:: What needs to be done ::
Which lines run from the line with "[Suivez-nous sur LinkedIn] (169, 1171)" through the line with "Il Palazzo del Quirinale (119, 1264)" in the entries below? Print them exactly, both ends included, and nothing more.

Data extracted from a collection
##########
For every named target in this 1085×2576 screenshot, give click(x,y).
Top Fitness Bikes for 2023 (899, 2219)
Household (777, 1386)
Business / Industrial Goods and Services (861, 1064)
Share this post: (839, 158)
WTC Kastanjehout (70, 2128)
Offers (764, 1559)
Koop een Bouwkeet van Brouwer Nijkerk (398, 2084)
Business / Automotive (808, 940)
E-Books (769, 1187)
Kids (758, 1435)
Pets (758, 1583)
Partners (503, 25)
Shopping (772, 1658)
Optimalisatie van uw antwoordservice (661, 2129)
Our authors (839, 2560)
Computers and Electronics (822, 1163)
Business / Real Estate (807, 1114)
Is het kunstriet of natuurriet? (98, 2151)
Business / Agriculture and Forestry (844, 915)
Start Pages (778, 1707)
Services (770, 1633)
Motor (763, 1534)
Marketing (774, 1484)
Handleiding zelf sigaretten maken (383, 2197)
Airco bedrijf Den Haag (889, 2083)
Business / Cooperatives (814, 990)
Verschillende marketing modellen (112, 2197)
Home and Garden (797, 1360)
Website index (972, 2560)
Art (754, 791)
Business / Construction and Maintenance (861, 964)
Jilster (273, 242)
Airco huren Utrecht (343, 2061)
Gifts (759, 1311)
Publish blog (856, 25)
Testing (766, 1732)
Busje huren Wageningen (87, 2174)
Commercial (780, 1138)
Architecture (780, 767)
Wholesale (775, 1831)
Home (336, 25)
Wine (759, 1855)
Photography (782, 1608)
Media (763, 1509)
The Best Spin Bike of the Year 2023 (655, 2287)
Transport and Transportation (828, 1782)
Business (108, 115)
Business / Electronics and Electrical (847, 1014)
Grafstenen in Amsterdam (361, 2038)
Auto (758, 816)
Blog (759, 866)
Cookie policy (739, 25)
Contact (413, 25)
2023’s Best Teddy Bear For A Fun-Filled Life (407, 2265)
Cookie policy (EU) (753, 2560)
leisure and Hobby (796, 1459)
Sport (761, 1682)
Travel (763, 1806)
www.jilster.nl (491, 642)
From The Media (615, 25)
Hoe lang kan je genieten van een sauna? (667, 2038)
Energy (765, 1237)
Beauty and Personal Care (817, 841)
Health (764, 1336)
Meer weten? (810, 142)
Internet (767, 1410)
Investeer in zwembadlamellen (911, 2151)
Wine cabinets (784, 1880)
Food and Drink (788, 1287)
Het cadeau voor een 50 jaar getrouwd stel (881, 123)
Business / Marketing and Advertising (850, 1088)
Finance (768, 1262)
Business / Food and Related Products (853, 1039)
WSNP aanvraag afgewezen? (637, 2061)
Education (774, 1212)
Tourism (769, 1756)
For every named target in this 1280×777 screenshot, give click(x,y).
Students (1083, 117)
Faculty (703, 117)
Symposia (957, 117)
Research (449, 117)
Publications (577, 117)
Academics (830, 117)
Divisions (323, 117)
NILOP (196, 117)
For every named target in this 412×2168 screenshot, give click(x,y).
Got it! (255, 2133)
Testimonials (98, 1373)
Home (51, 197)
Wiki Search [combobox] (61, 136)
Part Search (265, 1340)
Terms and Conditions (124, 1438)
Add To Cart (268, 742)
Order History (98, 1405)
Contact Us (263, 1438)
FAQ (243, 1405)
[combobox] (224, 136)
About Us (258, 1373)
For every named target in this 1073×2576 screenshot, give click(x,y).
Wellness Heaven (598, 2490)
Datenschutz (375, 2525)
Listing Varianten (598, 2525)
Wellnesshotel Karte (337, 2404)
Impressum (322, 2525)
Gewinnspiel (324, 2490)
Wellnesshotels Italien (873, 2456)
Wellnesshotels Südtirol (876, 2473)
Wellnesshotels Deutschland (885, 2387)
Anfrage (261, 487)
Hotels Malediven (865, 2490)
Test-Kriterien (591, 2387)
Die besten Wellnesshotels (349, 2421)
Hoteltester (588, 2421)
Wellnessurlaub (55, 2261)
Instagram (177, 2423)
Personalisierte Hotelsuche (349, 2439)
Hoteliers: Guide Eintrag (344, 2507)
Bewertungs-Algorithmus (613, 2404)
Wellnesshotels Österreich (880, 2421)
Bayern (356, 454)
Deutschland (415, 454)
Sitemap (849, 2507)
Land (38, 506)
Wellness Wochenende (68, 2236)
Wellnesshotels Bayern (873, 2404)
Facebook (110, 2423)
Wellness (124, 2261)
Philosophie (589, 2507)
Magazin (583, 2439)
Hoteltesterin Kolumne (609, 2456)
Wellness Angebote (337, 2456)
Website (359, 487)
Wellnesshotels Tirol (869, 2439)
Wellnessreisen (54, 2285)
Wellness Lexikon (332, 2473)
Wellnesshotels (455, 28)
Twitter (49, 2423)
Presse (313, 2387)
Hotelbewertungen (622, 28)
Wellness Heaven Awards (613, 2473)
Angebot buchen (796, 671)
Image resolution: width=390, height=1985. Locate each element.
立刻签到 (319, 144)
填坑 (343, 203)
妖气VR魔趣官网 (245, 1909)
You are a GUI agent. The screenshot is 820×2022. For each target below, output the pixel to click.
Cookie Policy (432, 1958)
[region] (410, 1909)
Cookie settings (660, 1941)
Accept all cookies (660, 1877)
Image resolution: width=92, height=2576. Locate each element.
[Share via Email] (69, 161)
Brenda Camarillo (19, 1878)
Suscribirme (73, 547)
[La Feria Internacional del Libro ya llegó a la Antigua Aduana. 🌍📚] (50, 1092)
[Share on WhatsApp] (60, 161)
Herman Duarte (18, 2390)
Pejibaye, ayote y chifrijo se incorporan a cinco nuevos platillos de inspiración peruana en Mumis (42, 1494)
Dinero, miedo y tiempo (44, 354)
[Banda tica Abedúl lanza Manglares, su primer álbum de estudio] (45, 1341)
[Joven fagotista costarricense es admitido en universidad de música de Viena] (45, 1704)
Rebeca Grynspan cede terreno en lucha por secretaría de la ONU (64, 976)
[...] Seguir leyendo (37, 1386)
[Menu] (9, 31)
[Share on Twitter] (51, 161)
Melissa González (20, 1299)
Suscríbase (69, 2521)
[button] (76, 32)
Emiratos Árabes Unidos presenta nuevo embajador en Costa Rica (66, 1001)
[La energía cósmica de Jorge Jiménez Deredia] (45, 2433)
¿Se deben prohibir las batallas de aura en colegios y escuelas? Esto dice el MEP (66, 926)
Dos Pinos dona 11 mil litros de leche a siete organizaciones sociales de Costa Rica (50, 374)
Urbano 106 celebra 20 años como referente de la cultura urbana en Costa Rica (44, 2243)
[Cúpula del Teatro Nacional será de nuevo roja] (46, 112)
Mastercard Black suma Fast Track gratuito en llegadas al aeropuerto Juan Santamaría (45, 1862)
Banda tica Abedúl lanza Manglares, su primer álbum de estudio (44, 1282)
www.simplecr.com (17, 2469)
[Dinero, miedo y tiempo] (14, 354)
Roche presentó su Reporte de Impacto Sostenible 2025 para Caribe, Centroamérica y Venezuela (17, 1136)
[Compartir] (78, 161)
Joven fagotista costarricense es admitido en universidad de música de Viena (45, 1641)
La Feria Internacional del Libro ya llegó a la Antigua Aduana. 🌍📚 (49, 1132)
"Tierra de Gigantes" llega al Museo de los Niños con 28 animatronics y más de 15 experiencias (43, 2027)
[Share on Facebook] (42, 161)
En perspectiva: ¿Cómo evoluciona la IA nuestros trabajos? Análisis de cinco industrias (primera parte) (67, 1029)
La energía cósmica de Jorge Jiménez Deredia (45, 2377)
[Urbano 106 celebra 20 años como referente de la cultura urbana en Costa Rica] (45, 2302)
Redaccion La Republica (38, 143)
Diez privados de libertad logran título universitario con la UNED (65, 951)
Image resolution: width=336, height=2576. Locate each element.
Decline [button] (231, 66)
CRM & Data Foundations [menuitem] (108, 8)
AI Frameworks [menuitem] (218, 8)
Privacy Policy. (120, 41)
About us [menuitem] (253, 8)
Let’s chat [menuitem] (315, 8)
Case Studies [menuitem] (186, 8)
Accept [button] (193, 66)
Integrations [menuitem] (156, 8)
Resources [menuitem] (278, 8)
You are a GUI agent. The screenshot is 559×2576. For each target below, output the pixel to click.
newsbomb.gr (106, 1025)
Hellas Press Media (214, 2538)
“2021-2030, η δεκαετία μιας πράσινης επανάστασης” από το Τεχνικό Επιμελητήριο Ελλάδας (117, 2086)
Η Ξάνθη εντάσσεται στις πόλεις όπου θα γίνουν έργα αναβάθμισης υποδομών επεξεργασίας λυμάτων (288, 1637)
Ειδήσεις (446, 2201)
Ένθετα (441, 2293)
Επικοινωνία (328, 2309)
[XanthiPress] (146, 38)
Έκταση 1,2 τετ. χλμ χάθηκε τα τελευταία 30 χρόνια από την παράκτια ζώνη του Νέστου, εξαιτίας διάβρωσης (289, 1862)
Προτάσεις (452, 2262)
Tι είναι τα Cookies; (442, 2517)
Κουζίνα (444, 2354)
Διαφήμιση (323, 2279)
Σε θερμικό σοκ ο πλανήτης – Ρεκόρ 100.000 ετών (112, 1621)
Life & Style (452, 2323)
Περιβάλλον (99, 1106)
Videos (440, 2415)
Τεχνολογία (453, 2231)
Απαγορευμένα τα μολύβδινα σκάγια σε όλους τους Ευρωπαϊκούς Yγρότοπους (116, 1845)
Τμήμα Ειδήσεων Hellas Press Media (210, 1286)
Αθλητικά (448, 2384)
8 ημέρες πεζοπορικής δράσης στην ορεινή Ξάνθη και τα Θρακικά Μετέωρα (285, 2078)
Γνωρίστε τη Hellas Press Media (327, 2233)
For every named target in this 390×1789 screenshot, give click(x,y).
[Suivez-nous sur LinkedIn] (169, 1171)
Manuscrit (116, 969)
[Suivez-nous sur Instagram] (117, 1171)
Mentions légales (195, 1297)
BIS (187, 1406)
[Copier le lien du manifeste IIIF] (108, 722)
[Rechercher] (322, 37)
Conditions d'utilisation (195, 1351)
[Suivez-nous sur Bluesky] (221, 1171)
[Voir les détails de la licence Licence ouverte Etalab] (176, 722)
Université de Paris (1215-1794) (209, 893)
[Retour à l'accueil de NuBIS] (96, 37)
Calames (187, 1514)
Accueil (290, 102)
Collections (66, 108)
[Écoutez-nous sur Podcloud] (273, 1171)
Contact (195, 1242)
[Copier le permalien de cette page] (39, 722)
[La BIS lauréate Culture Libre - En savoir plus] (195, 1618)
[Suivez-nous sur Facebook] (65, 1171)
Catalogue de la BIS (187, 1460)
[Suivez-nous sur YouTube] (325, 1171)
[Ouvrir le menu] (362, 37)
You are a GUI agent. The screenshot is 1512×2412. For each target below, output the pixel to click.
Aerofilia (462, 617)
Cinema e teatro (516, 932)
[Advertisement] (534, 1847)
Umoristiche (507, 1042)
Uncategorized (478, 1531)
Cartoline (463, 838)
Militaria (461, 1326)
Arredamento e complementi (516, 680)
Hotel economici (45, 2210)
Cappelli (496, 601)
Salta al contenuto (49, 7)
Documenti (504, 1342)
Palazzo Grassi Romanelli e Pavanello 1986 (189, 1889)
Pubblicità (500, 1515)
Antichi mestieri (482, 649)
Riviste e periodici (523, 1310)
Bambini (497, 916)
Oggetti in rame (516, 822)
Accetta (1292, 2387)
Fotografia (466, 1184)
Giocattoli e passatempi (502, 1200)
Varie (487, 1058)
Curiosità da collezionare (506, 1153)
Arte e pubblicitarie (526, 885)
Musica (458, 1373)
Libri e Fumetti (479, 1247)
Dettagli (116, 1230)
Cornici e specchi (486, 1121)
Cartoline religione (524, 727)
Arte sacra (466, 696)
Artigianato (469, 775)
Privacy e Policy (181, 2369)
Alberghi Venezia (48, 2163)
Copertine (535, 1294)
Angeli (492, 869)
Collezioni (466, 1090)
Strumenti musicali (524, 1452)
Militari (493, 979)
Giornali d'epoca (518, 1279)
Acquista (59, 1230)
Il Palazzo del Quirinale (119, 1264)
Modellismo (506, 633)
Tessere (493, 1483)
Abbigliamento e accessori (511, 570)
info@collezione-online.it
##########
:: Written answer ::
[Suivez-nous sur LinkedIn] (169, 1171)
Manuscrit (116, 969)
[Suivez-nous sur Instagram] (117, 1171)
Mentions légales (195, 1297)
BIS (187, 1406)
[Copier le lien du manifeste IIIF] (108, 722)
[Rechercher] (322, 37)
Conditions d'utilisation (195, 1351)
[Suivez-nous sur Bluesky] (221, 1171)
[Voir les détails de la licence Licence ouverte Etalab] (176, 722)
Université de Paris (1215-1794) (209, 893)
[Retour à l'accueil de NuBIS] (96, 37)
Calames (187, 1514)
Accueil (290, 102)
Collections (66, 108)
[Écoutez-nous sur Podcloud] (273, 1171)
Contact (195, 1242)
[Copier le permalien de cette page] (39, 722)
[La BIS lauréate Culture Libre - En savoir plus] (195, 1618)
[Suivez-nous sur Facebook] (65, 1171)
Catalogue de la BIS (187, 1460)
[Suivez-nous sur YouTube] (325, 1171)
[Ouvrir le menu] (362, 37)
You are a GUI agent. The screenshot is 1512×2412. For each target below, output the pixel to click.
Aerofilia (462, 617)
Cinema e teatro (516, 932)
[Advertisement] (534, 1847)
Umoristiche (507, 1042)
Uncategorized (478, 1531)
Cartoline (463, 838)
Militaria (461, 1326)
Arredamento e complementi (516, 680)
Hotel economici (45, 2210)
Cappelli (496, 601)
Salta al contenuto (49, 7)
Documenti (504, 1342)
Palazzo Grassi Romanelli e Pavanello 1986 (189, 1889)
Pubblicità (500, 1515)
Antichi mestieri (482, 649)
Riviste e periodici (523, 1310)
Bambini (497, 916)
Oggetti in rame (516, 822)
Accetta (1292, 2387)
Fotografia (466, 1184)
Giocattoli e passatempi (502, 1200)
Varie (487, 1058)
Curiosità da collezionare (506, 1153)
Arte e pubblicitarie (526, 885)
Musica (458, 1373)
Libri e Fumetti (479, 1247)
Dettagli (116, 1230)
Cornici e specchi (486, 1121)
Cartoline religione (524, 727)
Arte sacra (466, 696)
Artigianato (469, 775)
Privacy e Policy (181, 2369)
Alberghi Venezia (48, 2163)
Copertine (535, 1294)
Angeli (492, 869)
Collezioni (466, 1090)
Strumenti musicali (524, 1452)
Militari (493, 979)
Giornali d'epoca (518, 1279)
Acquista (59, 1230)
Il Palazzo del Quirinale (119, 1264)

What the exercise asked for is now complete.